**REQUIRED ACTION:** Among the entries that follow, how many lines contain the word "Kiai"? Give the number alone.
-------------------------
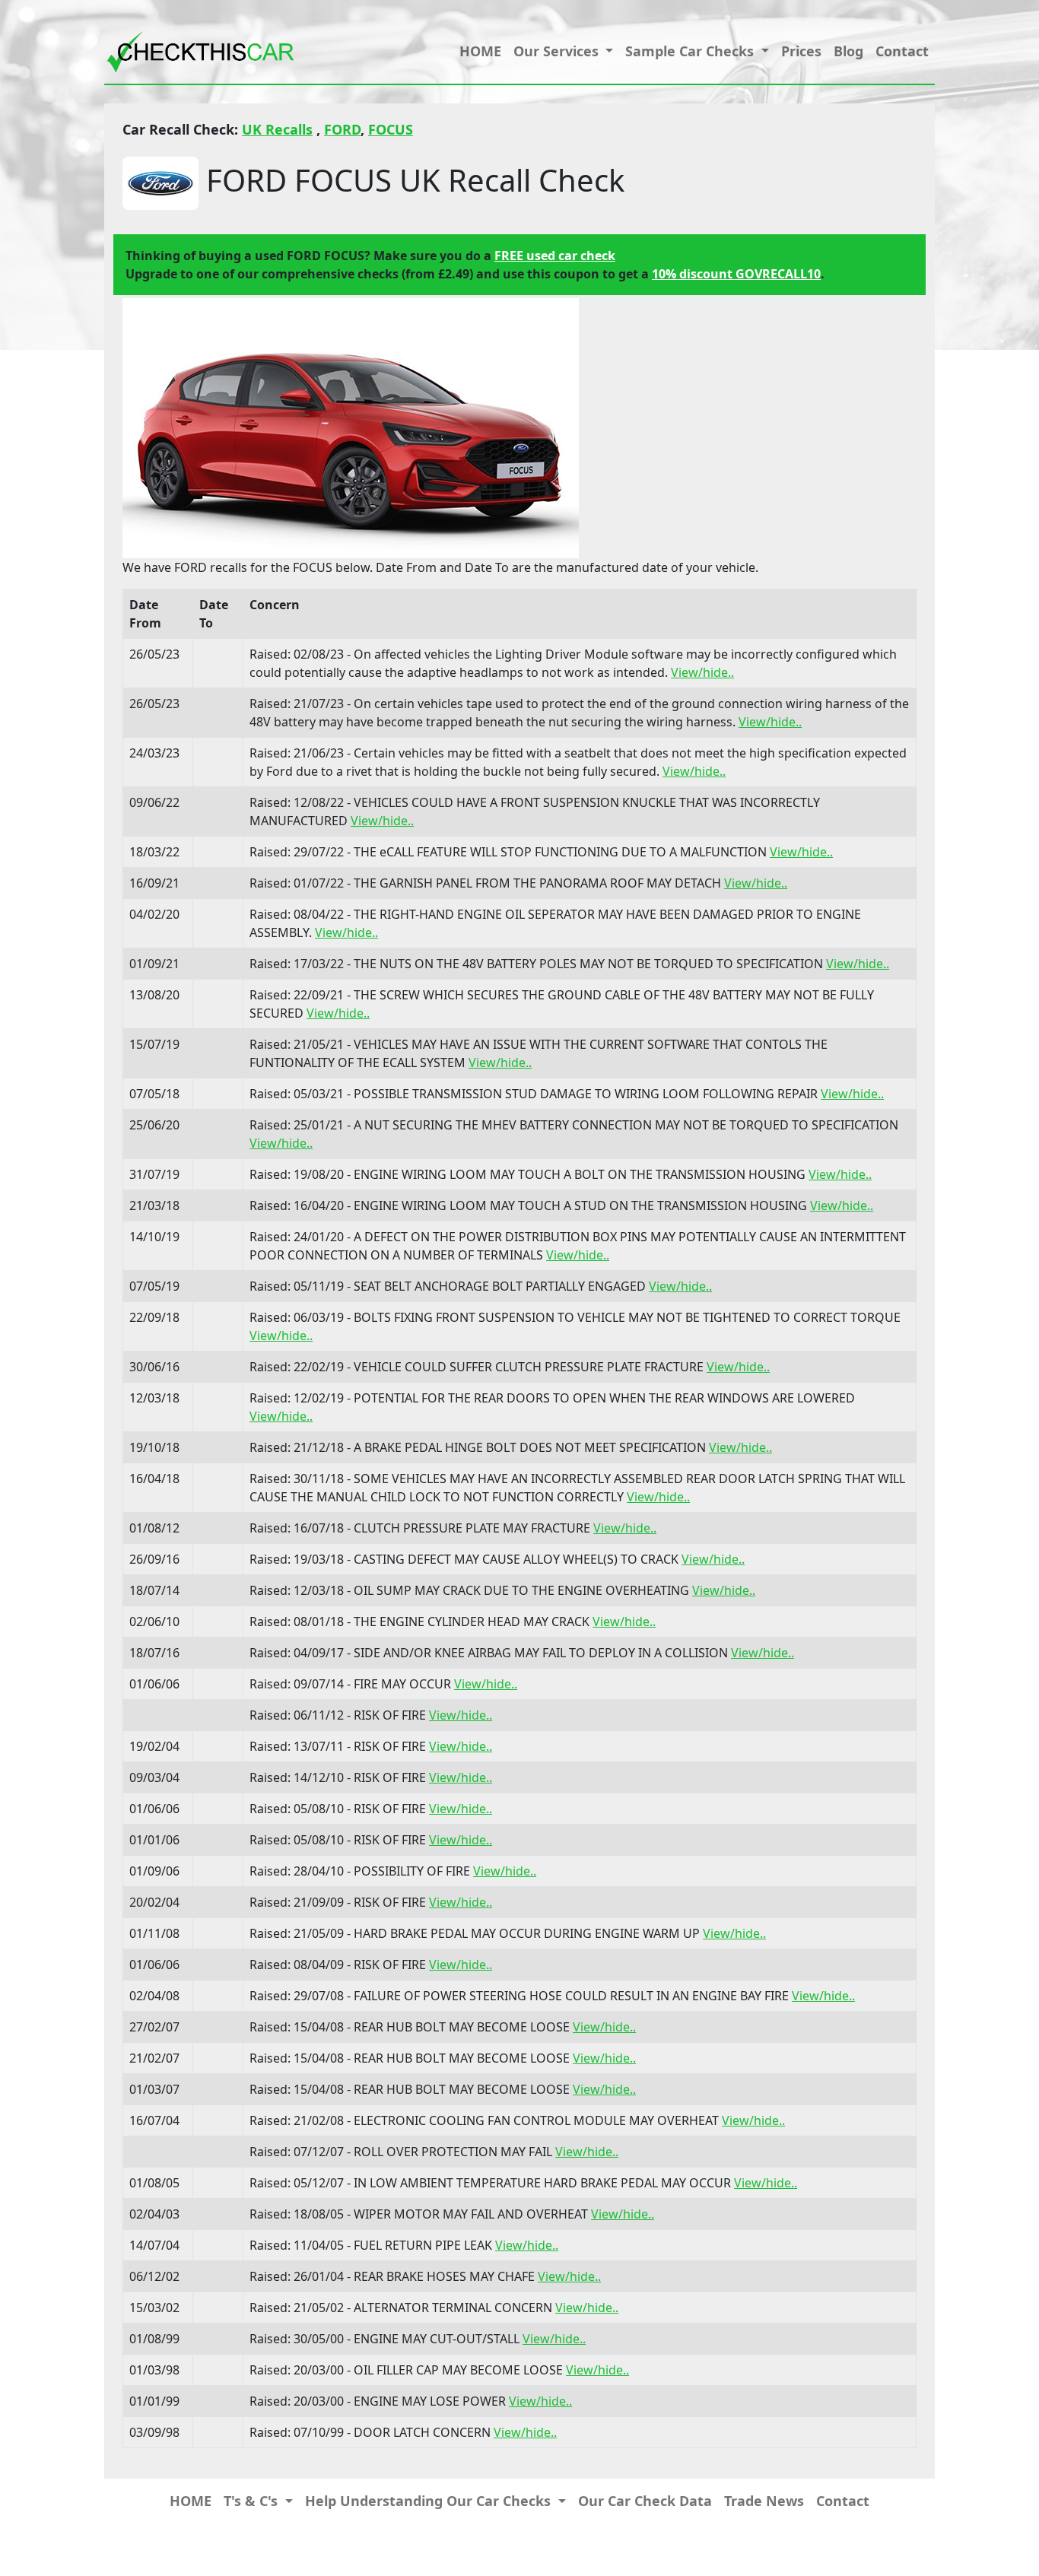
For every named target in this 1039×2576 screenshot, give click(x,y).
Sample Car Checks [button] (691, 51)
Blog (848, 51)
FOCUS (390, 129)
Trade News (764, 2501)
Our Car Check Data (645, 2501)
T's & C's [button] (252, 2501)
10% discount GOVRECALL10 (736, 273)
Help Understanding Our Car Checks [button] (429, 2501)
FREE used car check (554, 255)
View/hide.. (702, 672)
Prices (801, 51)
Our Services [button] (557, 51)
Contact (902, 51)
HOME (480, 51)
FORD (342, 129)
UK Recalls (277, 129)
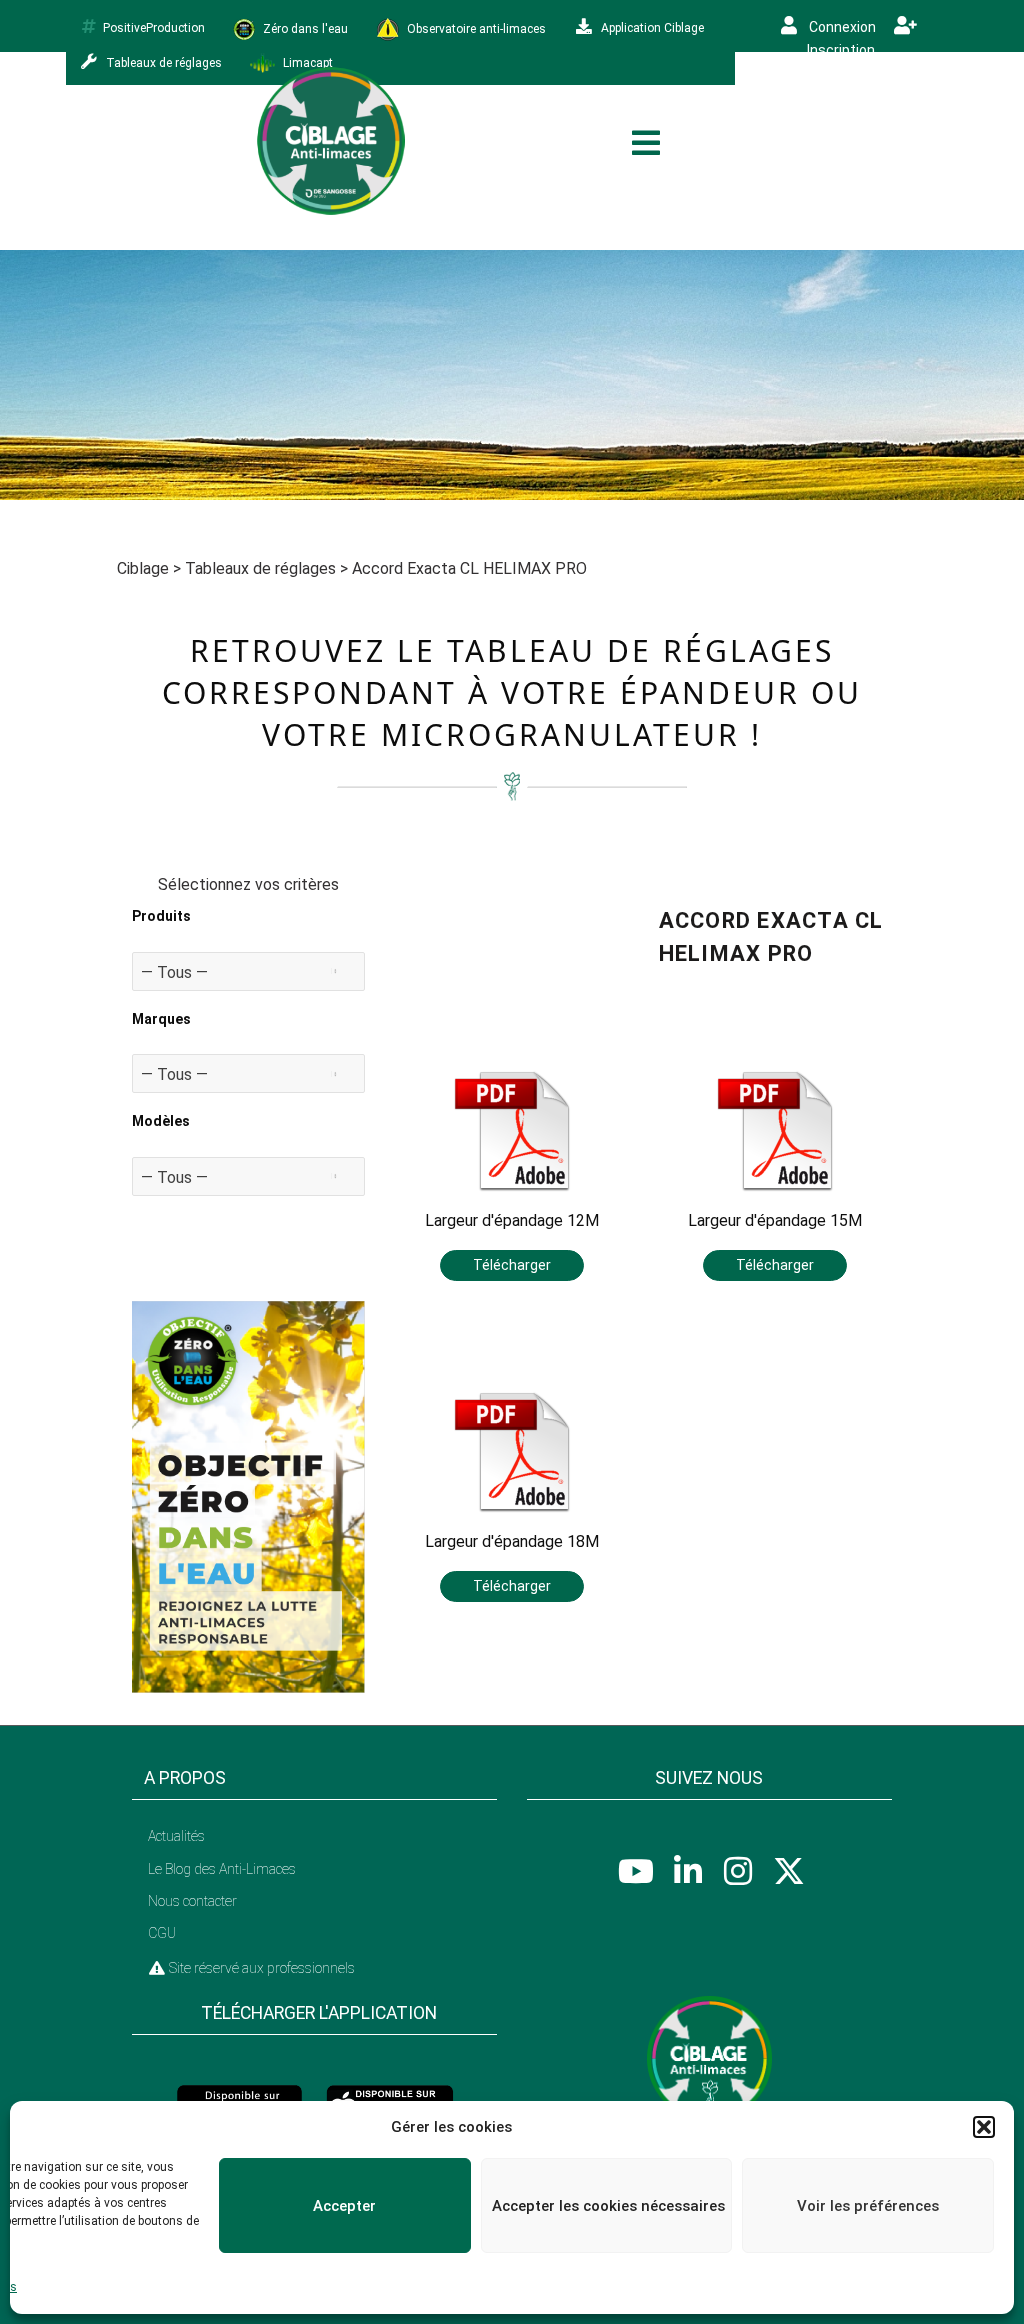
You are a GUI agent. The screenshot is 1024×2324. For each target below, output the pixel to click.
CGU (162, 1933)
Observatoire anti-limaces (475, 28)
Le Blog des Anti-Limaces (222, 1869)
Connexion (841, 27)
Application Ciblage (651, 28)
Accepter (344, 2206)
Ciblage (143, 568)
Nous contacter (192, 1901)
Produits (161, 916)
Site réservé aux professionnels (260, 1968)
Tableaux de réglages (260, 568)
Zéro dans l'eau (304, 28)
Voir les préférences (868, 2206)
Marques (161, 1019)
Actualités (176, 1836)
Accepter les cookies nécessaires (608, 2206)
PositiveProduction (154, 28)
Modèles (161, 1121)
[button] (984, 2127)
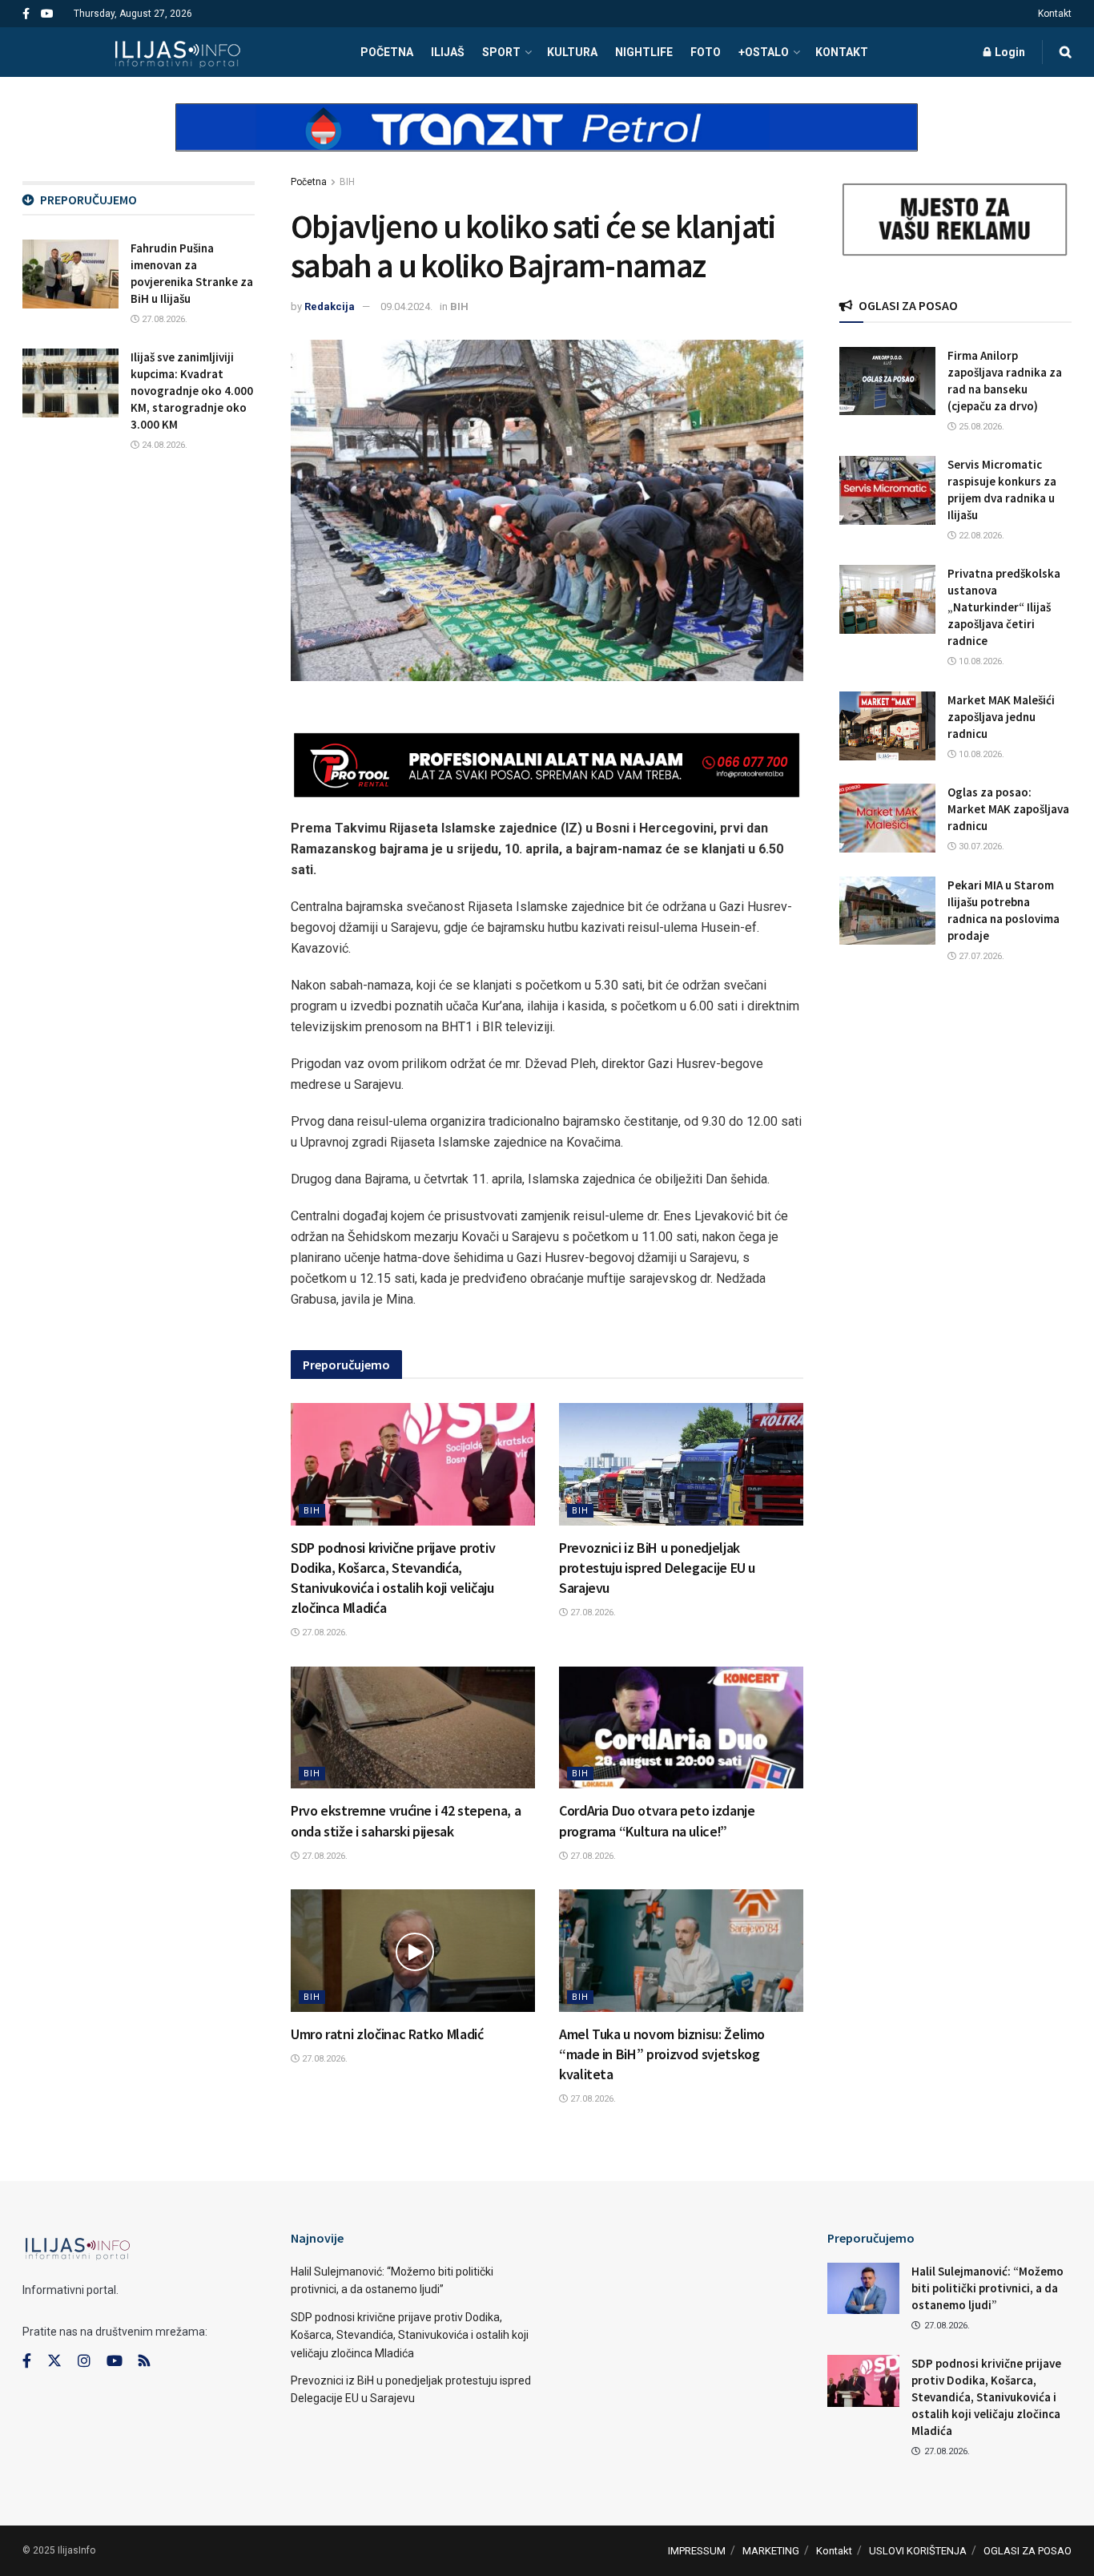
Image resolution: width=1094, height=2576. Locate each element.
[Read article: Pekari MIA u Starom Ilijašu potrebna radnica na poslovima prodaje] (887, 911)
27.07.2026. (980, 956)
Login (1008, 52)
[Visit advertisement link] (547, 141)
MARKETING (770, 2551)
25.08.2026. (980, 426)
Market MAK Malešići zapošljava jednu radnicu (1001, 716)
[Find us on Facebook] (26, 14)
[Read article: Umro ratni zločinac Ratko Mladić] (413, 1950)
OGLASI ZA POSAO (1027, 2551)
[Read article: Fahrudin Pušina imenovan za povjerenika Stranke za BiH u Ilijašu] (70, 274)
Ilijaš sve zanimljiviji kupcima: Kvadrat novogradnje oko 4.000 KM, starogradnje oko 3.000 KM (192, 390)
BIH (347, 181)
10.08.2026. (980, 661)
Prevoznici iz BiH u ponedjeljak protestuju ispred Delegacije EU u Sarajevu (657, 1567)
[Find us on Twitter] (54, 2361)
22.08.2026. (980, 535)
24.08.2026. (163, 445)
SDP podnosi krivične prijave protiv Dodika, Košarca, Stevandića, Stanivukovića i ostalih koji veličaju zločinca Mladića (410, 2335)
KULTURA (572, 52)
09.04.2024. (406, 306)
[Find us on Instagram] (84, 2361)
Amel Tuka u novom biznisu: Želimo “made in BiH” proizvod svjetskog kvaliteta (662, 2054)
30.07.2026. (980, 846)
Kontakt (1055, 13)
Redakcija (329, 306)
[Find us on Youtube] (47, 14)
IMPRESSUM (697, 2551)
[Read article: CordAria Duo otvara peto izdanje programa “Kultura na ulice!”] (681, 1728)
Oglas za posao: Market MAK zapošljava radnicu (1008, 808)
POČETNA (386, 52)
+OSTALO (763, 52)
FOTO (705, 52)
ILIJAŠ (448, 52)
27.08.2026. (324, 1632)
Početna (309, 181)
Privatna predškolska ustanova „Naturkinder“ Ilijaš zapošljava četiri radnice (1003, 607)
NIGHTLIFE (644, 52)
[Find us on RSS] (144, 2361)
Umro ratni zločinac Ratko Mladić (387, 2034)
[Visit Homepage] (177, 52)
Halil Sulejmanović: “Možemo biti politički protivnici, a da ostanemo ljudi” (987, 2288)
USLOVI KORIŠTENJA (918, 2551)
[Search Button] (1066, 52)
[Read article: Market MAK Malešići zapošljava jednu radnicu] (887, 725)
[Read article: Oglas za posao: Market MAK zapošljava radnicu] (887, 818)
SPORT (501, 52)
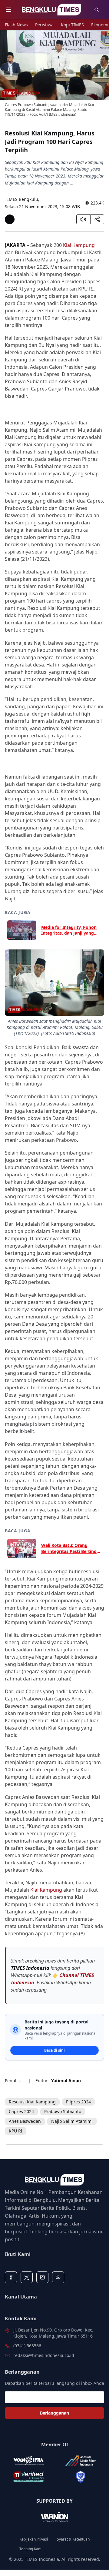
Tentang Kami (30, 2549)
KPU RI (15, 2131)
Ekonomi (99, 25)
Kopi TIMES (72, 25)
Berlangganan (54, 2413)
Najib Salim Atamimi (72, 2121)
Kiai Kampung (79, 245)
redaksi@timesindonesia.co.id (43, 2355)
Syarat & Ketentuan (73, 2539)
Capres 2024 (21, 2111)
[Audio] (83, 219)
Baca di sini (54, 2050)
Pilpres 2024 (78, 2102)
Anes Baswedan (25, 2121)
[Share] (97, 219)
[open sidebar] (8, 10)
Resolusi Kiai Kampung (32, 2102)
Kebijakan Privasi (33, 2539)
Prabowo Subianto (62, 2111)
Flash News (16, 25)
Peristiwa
-------------------------
**SOLUTION TO THIS TASK:** 2